En théorie, une communauté d’États démocratiques serait susceptible d’assurer une paix durable puisque les pays démocratiques, c’est bien connu, ne se font pas la guerre entre eux (ce qui n’empêche les querelles ou même les conflits non militaires). Le problème épineux de la «paix démocratique» est qu’elle nécessite un environnement géopolitique où tous les États sont démocratiques, ce qui, malgré les avancées dans ce domaine, n’est pas encore le cas actuellement et ne le sera d’ailleurs peut-être jamais. Par ailleurs, cette démocratisation globale ne peut être imposée artificiellement, surtout par la force. Le processus de démocratisation est difficile est c’est une source d’instabilité. La démocratisation d’une région comme le Moyen Orient, par exemple, est loin d’être simple ou acquise. Au delà de la démocratisation totale ou quasi totale de l’échiquier planétaire, d’autres problèmes post-bellum réclament des solutions que la démocratisation ne résout pas automatiquement. Il faut donc procéder au-delà de la démocratisation, alors même que cette dernière, déjà, est une condition préalable pour avancer.
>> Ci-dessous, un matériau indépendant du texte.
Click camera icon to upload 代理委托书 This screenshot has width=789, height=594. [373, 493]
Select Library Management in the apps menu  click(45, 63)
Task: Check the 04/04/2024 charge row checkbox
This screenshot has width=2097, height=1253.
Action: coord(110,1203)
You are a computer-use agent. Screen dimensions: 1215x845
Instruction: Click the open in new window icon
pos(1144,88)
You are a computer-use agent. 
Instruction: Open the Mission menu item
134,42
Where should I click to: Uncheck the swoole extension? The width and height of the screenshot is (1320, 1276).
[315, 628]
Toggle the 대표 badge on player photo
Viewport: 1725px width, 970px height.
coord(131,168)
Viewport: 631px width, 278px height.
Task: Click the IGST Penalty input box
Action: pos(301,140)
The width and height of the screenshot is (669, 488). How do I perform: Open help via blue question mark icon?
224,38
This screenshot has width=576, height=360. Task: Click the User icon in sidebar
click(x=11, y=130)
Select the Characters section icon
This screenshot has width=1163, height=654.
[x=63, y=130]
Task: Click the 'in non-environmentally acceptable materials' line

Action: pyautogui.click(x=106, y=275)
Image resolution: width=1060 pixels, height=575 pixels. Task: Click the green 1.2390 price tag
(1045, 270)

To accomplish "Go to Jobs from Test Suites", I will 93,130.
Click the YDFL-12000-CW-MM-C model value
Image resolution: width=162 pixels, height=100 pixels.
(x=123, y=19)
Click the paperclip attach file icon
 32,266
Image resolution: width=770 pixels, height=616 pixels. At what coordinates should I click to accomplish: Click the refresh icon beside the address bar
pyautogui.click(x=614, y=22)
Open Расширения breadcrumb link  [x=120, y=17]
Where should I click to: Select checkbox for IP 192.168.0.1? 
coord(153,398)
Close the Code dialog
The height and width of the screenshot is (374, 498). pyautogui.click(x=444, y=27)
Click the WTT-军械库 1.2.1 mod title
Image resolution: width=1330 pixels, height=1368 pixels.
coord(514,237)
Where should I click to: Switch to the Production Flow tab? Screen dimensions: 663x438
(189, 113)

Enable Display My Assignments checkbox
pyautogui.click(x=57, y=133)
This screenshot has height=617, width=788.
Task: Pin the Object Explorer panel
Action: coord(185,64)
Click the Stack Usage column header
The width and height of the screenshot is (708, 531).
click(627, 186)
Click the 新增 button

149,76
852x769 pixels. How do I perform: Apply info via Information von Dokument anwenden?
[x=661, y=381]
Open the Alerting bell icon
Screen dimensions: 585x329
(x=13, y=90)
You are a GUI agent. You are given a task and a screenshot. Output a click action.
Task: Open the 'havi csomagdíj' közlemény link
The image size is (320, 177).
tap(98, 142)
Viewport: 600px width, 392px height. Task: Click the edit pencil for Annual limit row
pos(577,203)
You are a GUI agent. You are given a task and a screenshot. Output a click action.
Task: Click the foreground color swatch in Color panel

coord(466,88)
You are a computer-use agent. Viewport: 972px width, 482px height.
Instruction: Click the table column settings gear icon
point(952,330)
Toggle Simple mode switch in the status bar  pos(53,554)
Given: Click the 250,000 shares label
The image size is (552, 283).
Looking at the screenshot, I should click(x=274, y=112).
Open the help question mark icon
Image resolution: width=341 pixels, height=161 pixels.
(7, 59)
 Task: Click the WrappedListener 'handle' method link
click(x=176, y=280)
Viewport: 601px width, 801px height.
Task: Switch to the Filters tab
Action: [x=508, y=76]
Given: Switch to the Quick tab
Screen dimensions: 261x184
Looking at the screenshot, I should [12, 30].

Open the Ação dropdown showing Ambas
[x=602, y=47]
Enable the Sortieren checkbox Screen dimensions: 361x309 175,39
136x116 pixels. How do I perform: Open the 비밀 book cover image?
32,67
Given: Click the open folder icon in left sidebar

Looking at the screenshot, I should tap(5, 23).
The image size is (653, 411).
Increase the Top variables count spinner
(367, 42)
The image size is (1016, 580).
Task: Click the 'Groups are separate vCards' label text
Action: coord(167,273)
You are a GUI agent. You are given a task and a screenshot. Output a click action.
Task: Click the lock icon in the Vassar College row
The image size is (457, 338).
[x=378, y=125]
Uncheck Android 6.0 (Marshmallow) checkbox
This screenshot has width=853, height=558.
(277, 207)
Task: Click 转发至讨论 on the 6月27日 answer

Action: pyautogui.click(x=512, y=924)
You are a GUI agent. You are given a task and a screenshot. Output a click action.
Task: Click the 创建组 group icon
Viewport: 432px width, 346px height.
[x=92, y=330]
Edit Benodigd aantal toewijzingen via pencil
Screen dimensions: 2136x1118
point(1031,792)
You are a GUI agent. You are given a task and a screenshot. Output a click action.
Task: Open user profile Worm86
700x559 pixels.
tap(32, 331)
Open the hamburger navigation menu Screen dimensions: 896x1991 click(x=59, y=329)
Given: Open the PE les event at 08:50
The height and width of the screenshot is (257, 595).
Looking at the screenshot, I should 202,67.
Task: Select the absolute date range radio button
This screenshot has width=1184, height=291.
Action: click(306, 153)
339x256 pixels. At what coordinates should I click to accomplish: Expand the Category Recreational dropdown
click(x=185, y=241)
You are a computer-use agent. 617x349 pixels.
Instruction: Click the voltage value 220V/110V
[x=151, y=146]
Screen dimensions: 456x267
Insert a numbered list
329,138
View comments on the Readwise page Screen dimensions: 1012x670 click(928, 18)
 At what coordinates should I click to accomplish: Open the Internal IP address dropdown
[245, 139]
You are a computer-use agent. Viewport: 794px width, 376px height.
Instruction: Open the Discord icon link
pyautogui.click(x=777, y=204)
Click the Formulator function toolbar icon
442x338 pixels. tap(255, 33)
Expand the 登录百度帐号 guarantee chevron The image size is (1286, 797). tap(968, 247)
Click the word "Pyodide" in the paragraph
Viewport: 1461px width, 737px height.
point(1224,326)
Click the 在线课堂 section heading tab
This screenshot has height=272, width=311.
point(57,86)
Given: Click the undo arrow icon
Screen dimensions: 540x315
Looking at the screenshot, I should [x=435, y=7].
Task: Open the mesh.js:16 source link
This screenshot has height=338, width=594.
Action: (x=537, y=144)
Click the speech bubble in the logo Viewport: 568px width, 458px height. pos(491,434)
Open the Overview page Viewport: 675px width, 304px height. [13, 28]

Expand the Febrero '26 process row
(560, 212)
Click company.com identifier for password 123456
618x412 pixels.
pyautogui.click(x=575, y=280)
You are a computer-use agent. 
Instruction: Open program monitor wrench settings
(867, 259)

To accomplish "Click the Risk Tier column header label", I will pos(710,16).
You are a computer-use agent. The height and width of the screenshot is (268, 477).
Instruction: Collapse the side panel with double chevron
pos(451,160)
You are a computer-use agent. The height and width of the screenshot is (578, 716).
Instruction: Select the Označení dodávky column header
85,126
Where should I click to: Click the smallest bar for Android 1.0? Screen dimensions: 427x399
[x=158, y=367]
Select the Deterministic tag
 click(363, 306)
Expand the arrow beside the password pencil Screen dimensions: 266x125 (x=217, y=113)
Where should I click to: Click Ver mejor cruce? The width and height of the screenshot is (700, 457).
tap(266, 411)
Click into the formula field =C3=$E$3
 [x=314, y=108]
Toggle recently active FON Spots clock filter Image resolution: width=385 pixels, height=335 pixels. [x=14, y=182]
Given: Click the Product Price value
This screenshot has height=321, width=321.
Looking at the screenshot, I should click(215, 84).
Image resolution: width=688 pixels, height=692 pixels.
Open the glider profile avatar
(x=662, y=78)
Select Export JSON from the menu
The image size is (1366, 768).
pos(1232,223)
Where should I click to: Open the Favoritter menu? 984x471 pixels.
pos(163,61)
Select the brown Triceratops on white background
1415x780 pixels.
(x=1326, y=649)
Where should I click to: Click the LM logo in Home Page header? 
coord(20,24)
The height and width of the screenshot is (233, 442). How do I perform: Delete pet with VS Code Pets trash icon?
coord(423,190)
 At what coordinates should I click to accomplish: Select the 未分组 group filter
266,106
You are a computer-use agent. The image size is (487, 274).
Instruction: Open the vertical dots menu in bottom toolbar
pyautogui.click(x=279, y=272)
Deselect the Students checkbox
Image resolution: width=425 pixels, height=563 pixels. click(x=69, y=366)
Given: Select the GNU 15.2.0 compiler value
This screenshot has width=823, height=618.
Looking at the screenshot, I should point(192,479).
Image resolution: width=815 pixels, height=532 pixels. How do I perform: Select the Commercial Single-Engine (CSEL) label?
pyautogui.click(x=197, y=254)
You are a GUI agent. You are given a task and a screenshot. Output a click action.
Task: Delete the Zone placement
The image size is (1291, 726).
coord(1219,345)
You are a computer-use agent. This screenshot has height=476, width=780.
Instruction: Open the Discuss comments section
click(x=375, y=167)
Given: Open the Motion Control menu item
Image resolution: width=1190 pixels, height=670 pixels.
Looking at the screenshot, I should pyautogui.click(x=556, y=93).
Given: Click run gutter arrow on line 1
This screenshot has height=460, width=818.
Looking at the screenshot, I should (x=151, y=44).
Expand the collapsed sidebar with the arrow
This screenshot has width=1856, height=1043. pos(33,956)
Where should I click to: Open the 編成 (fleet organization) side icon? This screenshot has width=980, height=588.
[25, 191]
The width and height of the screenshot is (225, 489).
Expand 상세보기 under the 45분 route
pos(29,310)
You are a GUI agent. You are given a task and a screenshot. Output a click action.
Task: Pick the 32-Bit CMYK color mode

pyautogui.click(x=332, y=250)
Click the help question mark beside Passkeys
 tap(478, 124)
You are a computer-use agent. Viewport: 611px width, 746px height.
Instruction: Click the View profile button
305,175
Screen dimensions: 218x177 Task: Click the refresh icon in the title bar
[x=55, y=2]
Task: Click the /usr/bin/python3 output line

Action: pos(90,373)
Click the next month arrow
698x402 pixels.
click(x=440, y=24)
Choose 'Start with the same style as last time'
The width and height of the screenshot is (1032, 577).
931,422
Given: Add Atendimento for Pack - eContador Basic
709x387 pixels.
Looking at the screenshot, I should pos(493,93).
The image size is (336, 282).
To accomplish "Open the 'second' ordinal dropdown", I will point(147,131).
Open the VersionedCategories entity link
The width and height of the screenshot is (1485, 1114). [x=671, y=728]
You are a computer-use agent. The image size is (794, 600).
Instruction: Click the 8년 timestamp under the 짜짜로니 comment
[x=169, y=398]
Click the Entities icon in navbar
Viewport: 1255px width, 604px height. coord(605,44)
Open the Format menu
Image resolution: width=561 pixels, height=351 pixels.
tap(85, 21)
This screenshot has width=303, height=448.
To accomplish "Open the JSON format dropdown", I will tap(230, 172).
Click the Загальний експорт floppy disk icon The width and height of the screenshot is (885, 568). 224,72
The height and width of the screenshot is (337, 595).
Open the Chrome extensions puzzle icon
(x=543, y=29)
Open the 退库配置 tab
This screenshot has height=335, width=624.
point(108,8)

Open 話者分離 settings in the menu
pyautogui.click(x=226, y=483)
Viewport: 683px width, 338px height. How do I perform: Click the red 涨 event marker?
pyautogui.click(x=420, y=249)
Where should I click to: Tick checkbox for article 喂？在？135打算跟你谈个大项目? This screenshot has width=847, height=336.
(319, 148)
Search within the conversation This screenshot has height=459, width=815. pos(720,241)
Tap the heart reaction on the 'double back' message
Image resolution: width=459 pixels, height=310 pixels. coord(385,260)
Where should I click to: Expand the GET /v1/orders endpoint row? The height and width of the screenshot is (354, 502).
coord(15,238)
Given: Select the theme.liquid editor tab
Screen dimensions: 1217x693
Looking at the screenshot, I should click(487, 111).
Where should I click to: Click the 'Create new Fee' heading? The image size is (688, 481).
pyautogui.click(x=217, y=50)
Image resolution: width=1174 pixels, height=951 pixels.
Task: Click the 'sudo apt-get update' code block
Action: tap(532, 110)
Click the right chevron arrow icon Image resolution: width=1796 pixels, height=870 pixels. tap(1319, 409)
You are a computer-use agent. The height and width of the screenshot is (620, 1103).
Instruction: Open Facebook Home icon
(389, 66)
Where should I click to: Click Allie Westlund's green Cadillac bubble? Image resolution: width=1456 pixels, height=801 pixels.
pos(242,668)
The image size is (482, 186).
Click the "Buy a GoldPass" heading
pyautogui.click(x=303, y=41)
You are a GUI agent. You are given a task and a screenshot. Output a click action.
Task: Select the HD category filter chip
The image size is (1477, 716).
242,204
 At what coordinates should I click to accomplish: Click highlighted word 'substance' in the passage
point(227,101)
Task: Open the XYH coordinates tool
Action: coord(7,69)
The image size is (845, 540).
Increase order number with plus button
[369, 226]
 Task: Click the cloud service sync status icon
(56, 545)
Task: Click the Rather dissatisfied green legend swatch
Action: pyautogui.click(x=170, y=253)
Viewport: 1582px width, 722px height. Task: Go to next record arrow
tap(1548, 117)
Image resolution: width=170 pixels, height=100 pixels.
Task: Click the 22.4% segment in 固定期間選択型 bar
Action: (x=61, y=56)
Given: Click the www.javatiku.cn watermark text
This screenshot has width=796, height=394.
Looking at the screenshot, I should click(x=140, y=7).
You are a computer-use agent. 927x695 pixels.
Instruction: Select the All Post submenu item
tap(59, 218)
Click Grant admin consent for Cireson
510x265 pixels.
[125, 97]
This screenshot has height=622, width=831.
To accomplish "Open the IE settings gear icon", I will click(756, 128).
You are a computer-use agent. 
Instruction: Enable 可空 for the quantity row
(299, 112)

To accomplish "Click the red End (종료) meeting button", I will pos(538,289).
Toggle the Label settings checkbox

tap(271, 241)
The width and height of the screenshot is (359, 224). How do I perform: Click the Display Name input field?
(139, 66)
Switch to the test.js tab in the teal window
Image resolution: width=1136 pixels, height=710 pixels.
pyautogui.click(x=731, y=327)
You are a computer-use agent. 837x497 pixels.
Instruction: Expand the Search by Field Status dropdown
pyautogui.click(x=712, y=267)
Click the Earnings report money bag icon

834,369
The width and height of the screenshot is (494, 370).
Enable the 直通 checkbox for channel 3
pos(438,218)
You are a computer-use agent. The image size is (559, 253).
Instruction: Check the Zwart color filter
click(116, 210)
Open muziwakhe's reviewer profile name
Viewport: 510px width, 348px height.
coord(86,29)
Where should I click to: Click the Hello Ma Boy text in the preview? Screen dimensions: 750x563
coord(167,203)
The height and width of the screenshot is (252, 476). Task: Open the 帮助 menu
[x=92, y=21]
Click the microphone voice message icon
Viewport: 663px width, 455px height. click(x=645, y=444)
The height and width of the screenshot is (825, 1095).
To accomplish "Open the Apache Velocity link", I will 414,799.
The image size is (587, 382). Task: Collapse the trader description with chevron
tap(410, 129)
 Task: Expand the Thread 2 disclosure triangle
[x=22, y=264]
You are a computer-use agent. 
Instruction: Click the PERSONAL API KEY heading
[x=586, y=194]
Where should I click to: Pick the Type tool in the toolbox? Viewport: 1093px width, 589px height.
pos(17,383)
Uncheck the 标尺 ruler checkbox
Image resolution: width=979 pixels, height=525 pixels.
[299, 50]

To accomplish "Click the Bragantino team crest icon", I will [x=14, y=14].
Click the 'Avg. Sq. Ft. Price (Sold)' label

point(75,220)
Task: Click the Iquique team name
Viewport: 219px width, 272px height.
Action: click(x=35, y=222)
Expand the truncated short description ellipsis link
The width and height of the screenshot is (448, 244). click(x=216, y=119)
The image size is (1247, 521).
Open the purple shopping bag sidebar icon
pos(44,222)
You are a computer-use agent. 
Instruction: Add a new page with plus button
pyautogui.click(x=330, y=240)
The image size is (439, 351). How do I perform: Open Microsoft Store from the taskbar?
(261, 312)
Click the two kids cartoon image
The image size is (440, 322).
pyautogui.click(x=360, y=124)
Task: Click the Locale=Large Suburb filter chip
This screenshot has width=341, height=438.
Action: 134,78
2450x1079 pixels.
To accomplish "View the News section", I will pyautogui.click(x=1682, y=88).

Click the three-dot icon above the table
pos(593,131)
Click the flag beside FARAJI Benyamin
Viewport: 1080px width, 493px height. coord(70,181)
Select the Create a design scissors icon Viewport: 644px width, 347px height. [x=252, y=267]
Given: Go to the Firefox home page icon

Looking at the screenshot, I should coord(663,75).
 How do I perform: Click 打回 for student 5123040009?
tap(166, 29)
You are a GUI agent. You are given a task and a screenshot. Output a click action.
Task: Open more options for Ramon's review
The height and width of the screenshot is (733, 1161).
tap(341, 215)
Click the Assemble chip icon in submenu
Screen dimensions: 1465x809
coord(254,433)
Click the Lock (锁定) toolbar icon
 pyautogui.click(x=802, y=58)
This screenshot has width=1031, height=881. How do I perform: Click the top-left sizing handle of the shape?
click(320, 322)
Pour compliquer la tâche, l’évolution des sociétés, plus rapide que celle des institutions, a engendré une crise de l’État démocratique, celui-ci souffrant d’un déficit croissant de légitimité dans un contexte où il est incapable de traiter directement tous les problèmes et où les contraintes imposées par le système électoral empêchent l’évolution nécessaire de la réflexion politique indispensable à la régénérescence des systèmes. Il en résulte, à l’image des Etats-Unis, une croissance notoire du recours au fétichisme institutionnel (respect absolu et borné des principes des Pères fondateurs) et à une contagion politique du sacré dans des États pourtant fondés sur le principe de laïcité.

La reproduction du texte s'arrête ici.